E non abbandona la guida della Chiesa, ma promette:

–        “io, ritirato con la mia preghiera, sarò sempre con voi, e insieme andiamo avanti con il Signore, nella certezza: Vince il Signore!” (al clero romano il 14 febbraio 2013);

–        “Rimane in me questa gratitudine e anche se adesso finisce l’ “esteriore”, “visibile” comunione – come ha detto il Cardinale Ravasi – rimane la vicinanza spirituale, rimane una profonda comunione nella preghiera.

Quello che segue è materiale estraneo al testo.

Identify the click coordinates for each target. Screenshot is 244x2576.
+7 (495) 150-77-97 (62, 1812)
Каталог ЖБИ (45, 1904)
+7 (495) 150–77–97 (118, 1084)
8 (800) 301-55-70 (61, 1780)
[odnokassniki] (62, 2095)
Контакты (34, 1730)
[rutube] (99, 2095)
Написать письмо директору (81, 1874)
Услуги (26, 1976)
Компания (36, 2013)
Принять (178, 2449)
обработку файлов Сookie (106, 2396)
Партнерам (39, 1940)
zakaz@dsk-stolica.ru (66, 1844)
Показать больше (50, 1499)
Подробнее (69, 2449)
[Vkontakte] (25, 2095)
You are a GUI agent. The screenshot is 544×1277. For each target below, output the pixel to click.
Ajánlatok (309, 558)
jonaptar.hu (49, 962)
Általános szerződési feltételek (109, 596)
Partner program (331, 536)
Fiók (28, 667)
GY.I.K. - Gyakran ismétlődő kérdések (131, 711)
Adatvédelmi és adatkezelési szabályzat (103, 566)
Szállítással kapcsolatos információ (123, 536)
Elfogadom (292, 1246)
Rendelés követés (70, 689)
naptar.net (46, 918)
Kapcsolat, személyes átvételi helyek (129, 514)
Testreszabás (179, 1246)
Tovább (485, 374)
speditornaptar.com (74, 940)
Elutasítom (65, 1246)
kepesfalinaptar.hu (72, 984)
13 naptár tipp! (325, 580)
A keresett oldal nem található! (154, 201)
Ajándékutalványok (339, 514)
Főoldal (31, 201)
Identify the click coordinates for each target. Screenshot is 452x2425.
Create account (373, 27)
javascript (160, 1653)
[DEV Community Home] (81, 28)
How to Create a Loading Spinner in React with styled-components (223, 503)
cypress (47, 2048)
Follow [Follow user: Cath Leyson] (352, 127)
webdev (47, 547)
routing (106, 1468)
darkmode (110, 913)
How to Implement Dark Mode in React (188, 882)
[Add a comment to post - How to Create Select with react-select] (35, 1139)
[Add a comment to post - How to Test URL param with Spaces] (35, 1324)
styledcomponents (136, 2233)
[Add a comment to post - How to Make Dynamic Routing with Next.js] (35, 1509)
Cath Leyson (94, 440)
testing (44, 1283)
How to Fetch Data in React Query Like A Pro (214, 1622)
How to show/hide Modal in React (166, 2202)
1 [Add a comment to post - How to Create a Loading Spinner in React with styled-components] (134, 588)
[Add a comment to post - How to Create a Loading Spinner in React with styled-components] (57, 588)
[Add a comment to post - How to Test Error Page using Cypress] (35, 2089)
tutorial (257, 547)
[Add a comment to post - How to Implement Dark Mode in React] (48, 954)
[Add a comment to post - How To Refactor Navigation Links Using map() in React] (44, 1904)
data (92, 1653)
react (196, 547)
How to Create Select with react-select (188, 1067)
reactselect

In questa certezza andiamo avanti, sicuri della vittoria di Dio, sicuri della verità della bellezza e dell’amore. “ (alla Curia romana il 23 febbraio 2013);

–        “Vorrei ancora, con il mio cuore, con il mio amore, con la mia preghiera, con la mia riflessione, con tutte le mie forze interiori, lavorare per il bene comune e il bene della Chiesa e dell’umanità. … Andiamo avanti insieme con il Signore per il bene della Chiesa e del mondo.” (da Castel Gandolfo, il 28 febbraio 2013).

Missione compiuta

La missione di Benedetto XVI si è compiuta: egli, solo al momento della sua morte, ha restituito a Dio – come San Pietro restituisce le chiavi a Cristo nel Giudizio della Sistina – il munus che Dio gli aveva consegnato. Aveva custodito quel munus come un tabernacolo vivente per dieci anni, preservandolo dall’orda massonica.

Se egli avesse abdicato ritualmente, la brigata di Sangallo avrebbe ottenuto non solo il potere pratico ma avrebbe conquistato l’essenza stessa del papato. Invece, il vescovo vestito di bianco che non si genuflette davanti al Santissimo Sacramento, è rimasto solo un fantoccio senz’anima, un antipapa, il cui operato dovrà essere annullato dall’inizio alla fine grazie a quanto prevede la costituzione apostolica Universi Dominici Gregis.